The Supreme Court, upholding constitutional limits on religion in the public schools, ruled today that states cannot set aside a daily “moment of silence” for the purpose of encouraging prayer in the classroom.
By a vote of 6 to 3, the justices declared that an Alabama law authorizing such moments for “meditation or voluntary prayer” violates First Amendment prohibitions against government establishment of religion.
But the court also said that a moment of silence could still be provided, giving students the opportunity to pray if they wish, under a law enacted for neutral, non-religious purposes.

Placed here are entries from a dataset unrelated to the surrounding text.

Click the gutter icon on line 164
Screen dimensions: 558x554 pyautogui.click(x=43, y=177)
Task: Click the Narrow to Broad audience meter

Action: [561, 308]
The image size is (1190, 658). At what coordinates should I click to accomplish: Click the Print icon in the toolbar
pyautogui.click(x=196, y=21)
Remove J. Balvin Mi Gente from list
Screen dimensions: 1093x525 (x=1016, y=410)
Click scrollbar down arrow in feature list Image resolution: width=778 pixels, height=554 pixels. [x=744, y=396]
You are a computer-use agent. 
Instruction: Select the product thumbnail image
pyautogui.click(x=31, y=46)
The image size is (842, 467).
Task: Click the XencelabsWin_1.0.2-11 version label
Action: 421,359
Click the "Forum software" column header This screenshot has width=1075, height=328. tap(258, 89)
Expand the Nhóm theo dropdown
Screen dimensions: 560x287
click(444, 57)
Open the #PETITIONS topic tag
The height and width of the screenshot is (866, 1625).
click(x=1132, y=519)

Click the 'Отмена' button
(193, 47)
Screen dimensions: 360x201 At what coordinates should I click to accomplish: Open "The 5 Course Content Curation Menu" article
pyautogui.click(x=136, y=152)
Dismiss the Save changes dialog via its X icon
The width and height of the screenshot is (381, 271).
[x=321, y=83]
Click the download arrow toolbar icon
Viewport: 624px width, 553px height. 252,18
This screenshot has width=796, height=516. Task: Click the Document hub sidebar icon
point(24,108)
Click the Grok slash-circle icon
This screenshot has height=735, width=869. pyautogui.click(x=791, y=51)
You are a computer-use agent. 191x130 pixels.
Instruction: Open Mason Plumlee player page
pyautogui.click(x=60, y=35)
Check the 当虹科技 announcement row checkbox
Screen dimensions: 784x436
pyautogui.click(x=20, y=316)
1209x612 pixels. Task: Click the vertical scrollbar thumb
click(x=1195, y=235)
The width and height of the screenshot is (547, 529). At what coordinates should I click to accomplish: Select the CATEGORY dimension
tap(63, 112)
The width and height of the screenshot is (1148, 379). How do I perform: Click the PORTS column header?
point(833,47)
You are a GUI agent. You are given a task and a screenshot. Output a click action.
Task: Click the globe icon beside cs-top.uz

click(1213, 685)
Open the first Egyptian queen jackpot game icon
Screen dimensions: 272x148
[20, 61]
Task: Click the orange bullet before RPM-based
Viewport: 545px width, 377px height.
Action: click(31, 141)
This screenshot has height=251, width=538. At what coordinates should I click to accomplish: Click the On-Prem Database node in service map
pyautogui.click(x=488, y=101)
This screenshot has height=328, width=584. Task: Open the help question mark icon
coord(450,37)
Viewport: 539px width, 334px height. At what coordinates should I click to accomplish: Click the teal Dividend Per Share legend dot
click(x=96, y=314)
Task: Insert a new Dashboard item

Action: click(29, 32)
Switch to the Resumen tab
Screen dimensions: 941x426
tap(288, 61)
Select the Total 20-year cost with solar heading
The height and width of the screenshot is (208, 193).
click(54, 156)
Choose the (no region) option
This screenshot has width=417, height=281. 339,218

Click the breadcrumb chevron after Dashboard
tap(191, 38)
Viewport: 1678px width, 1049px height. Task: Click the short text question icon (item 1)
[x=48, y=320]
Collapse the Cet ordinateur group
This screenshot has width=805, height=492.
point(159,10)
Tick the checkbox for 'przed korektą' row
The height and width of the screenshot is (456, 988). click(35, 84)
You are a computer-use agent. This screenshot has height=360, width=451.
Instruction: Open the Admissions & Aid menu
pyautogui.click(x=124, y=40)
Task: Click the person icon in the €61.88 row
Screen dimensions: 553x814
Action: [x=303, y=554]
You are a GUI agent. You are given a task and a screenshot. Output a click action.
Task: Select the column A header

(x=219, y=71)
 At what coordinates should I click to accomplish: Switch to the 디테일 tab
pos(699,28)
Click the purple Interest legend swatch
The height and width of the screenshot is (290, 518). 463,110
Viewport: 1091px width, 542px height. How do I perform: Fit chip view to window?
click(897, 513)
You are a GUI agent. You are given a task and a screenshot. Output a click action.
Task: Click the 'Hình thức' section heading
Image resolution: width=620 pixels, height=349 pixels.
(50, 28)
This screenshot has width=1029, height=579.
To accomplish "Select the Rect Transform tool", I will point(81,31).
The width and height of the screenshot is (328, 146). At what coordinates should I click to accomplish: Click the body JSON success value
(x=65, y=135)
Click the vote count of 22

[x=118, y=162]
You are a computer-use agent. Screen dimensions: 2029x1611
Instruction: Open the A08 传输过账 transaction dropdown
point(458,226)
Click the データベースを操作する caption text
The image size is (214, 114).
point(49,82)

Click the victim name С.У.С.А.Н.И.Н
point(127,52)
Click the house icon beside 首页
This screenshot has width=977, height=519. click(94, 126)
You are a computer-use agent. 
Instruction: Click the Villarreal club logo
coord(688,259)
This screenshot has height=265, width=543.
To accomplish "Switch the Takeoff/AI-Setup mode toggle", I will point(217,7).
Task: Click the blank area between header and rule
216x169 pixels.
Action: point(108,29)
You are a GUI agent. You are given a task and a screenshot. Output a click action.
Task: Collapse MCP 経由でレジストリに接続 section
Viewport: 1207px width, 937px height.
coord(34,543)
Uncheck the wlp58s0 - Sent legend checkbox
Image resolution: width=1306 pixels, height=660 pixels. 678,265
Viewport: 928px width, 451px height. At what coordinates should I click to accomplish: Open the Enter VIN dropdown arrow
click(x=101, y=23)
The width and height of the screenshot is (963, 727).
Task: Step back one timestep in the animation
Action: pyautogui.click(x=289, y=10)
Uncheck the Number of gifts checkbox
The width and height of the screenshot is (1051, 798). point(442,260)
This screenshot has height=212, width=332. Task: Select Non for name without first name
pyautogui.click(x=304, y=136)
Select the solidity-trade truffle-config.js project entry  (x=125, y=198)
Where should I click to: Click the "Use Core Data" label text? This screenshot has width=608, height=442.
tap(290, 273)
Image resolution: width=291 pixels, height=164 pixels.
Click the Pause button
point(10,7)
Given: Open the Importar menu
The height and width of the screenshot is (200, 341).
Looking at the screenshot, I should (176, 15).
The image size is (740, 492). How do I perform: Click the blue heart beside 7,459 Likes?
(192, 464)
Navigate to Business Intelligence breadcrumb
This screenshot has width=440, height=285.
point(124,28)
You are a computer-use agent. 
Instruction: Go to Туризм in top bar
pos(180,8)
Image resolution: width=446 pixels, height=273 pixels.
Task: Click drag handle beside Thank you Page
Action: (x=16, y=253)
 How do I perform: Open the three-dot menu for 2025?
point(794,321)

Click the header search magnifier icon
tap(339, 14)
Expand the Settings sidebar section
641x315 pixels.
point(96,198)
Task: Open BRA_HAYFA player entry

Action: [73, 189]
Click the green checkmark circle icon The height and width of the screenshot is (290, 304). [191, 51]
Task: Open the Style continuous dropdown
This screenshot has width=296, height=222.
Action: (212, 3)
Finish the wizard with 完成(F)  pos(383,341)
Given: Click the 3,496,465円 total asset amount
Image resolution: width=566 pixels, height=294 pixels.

“The legislative intent (of the Alabama law) to return prayer to the public schools is, of course, quite different from merely protecting every student’s right to engage in voluntary prayer during an appropriate moment of silence during the school day,” Justice John Paul Stevens wrote for the court.
The ruling came in a widely watched, politically tinged case representing the first key test of about 25 moment-of-silence statutes in 25 states, not including California. The court indicated that those laws enacted for a neutral purpose, such as meditation, would be permissible--but that those that endorsed or mentioned prayer would not.
The court stood firmly behind its controversial rulings of the past that have forbidden organized, state-sponsored vocal prayer and Bible reading in public school classrooms. Government can neither approve nor disapprove religion--but must remain neutral, the court stressed.
“The individual freedom of conscience protected by the First Amendment embraces the right to select any religious faith or none at all,” Stevens wrote.
The justices focused their inquiry on the purpose behind the Alabama law. An earlier law there had provided for a one-minute moment of silence for “meditation.” Then in 1981 another statute was passed--the one at issue in this case--authorizing such a period for “meditation or voluntary prayer.” The second law, its legislative sponsor said, was intended to “accomplish the return of voluntary prayer in our public schools and return to the basic moral fiber.”
A third law--since struck down by the high court--was passed a year later authorizing teachers to lead “willing students” in vocal prayer.
The 1981 law was challenged in court by Ishmael Jaffree, an attorney and agnostic whose children attended public schools in Mobile. The case drew wide interest around the country, with Jaffree winning support from civil libertarians, and the Alabama law drawing support from conservative groups and some states with similar laws. Religious groups were split on the issue.
Reagan for Amendment
The Reagan Administration backed Alabama, saying the Constitution permitted such statutes as a means of accommodating religion in a neutral, non-coercive way. President Reagan has endorsed calls for a constitutional amendment that would permit prayer in the schools.
In their ruling (Wallace vs. Jaffree, 83-812), the justices concluded that Alabama’s purpose was to “convey a message” that the state was endorsing prayer as a “favored practice.”
“Such an endorsement is not consistent with the established principle that the government must pursue a course of complete neutrality toward religion,” Stevens wrote.
Stevens’ opinion was joined by Justices William J. Brennan Jr., Thurgood Marshall, Harry Blackmun and Lewis F. Powell Jr. Justice Sandra Day O’Connor concurred in the judgment.